- **Extract**
Volume 28 · Number 3 · Spring 2011

Major Muses

Math and science professors help a daydreaming biology student find another side to UC Davis — and herself — in the humanities.

My mother was a database operator for the city of San Diego, and my father dreamed of running a farm in Nebraska. My high school Advanced Placement science classes thrilled me, and I wanted to be either a pediatrician or a veterinarian. Could UC Davis ask for a better groomed or more eager undergraduate, ready to embrace the university's vast resources of scientific knowledge? No!

Well, it turns out, yes, UC Davis could. Three weeks into my prerequisite biology and chemistry classes, I realized I had no idea what I was doing. While my peers sailed through notes on covalent bonds and cell structures, I doodled intricate scenes of forest nymphs and invented new words to describe all things ethereal. My roommate, who also planned to major in biology, kept stacks of note cards in a constant rotation of memorization and study. I committed my time to reading Diamante and Bulfinch (among other off-task activities). My grades began to slip and the impending end of the quarter shook me into a panic. What was my problem? How could I be so close to failing? What was I going to do?

- **Information provided**
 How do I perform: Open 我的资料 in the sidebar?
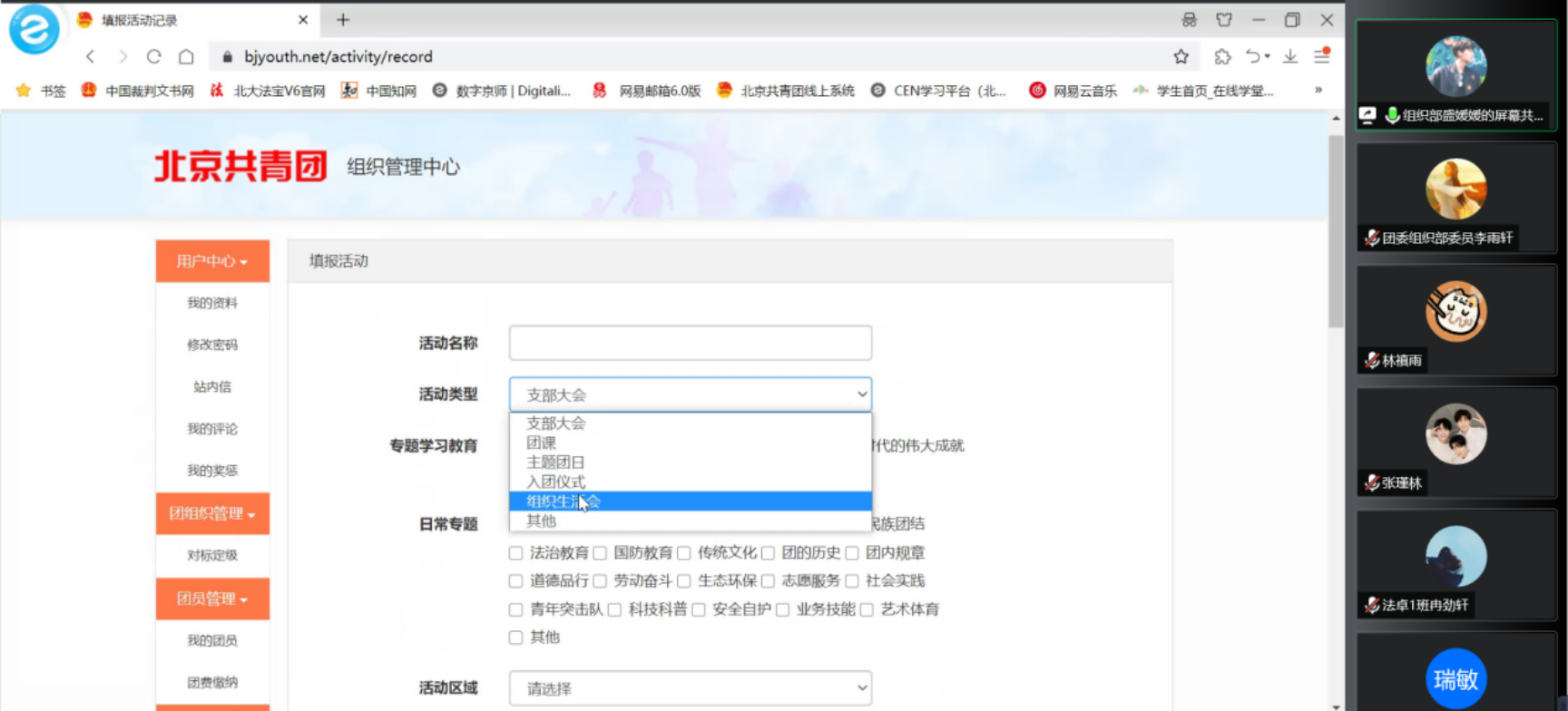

- **What you need to do**
Print the part of Major Muses that opens with the words containing "Volume 28 ·" and closes with "scientific knowledge? No!", without any change. Rely on the Major Muses text alone for this work, not on the data.

- **Answer to the exercise**
Volume 28 · Number 3 · Spring 2011

Major Muses

Math and science professors help a daydreaming biology student find another side to UC Davis — and herself — in the humanities.

My mother was a database operator for the city of San Diego, and my father dreamed of running a farm in Nebraska. My high school Advanced Placement science classes thrilled me, and I wanted to be either a pediatrician or a veterinarian. Could UC Davis ask for a better groomed or more eager undergraduate, ready to embrace the university's vast resources of scientific knowledge? No!